Se la Chiesa cattolica, come è parso negli ultimi cinque secoli, ha gli elementi per rispondere a questa domanda — e se la risposta è “no” — allora bisognerà camminare con molta carità reciproca, non irrigidire inutili distanze, ma nemmeno dimenticare che le differenze teologiche sono differenze umane e, soprattutto, divine. Che Gesù Cristo sia realmente dentro la scaglietta rafferma che metto in bocca, mi spiace, non è una quisquilia teologica, ma fede dei semplici: investe la verità o meno del modo con cui Dio ha deciso di invadere la mia vita.

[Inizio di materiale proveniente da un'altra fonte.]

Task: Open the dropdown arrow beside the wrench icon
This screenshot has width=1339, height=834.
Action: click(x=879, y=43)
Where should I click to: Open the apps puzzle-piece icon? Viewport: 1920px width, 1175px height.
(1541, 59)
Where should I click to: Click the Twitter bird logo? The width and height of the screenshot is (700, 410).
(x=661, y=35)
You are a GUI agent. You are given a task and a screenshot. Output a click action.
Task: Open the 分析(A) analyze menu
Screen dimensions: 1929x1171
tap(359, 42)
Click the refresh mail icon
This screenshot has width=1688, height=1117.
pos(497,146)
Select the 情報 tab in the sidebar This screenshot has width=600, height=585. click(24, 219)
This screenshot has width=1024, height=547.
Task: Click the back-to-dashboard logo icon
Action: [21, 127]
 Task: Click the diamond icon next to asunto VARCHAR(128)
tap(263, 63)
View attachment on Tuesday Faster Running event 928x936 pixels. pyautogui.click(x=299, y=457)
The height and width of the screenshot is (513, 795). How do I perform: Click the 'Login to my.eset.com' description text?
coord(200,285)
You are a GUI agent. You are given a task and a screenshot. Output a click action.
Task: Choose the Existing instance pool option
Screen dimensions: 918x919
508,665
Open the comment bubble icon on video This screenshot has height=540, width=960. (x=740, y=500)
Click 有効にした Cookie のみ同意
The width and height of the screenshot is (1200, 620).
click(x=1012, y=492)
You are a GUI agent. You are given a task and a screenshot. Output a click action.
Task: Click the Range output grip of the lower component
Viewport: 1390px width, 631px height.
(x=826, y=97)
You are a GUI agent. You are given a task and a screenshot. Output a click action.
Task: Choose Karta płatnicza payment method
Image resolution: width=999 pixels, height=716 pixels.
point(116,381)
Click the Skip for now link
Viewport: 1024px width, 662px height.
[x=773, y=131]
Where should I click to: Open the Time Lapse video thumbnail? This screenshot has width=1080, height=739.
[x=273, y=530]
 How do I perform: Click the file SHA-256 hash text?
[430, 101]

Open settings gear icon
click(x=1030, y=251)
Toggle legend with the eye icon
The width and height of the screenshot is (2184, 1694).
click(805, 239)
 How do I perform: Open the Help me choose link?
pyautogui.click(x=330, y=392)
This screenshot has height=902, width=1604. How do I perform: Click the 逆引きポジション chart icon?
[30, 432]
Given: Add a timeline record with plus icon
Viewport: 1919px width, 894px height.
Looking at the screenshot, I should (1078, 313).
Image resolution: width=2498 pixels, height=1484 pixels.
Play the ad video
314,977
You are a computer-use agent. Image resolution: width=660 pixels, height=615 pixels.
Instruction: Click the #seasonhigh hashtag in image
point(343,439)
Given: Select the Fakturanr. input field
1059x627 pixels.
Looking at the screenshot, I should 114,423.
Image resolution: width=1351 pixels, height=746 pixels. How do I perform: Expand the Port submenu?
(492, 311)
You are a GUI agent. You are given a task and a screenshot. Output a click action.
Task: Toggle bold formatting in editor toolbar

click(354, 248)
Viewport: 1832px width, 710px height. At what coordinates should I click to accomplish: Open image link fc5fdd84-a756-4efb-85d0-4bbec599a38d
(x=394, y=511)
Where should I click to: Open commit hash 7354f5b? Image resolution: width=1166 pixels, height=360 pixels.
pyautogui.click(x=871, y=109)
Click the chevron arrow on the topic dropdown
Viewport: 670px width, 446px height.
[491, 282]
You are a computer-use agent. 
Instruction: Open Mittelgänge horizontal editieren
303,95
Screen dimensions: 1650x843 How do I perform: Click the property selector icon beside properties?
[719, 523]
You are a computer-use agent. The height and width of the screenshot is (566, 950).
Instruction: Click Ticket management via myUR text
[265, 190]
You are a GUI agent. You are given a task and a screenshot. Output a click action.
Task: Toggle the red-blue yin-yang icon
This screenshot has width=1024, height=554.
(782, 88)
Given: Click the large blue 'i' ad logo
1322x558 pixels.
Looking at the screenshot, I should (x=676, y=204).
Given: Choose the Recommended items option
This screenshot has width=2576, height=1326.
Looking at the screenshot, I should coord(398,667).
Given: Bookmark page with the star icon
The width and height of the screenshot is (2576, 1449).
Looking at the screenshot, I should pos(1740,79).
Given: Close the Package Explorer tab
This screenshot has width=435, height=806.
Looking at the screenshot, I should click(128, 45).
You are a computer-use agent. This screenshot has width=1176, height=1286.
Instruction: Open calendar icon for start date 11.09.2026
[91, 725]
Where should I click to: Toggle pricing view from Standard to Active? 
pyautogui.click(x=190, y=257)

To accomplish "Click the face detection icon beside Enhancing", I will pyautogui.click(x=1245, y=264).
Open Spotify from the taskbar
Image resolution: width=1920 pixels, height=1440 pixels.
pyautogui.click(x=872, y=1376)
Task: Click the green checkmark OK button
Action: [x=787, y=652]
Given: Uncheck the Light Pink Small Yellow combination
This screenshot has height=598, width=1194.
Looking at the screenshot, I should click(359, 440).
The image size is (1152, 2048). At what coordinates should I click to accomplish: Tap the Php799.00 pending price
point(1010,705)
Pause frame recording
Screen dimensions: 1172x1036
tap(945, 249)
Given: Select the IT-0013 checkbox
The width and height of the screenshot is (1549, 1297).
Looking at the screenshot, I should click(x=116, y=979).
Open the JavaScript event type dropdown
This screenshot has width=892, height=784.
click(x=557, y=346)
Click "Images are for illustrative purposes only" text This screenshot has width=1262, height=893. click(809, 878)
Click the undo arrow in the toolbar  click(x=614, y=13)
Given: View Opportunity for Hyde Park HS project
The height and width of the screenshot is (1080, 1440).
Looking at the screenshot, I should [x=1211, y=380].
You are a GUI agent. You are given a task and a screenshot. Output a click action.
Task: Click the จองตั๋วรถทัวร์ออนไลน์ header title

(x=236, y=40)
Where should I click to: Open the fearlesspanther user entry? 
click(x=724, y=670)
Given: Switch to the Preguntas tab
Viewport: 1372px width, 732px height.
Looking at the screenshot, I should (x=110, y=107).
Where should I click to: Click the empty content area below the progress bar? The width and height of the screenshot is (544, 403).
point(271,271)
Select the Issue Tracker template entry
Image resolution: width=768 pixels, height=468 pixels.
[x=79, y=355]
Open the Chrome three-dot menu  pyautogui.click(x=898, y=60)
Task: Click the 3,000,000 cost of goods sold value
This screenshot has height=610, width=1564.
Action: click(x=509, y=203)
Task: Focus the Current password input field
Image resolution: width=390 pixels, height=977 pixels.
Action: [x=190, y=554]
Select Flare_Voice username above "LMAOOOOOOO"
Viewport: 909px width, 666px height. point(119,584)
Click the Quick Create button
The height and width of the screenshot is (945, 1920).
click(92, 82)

Quindi, io e un protestante: oggi, non cinquecento anni fa: oggi — al di là del “come mai” certe cose siano accadute e di tutte le colpe che la Chiesa può aver avuto nell’esasperare gli animi dei riformanti fino a spingerli allo strappo — crediamo nello stesso Dio? Se la Chiesa cattolica ha gli elementi per rispondere, bene, come sopra. Se non li ha, intanto guardiamo i frutti, che sono stati nel tempo guerre e divisione, e lo sono stati fin da subito. Se li ha, e la risposta è “sì, crediamo nello stesso Dio”, allora temo che ci siamo presi in giro per qualche secolo.
Di questo si tratta, e di nulla più: in pace con tutti, da tutti pronto a imparare e senza alcuna intenzione di fare guerre di religione, che per indole già fatico a far guerra alle zanzare.
In pace e in fratellanza, quindi, ma desideroso — e bisognoso — di sapere se la Chiesa crede nella divinità delle sue parole, e se le interessa proporre anche a me di credervi.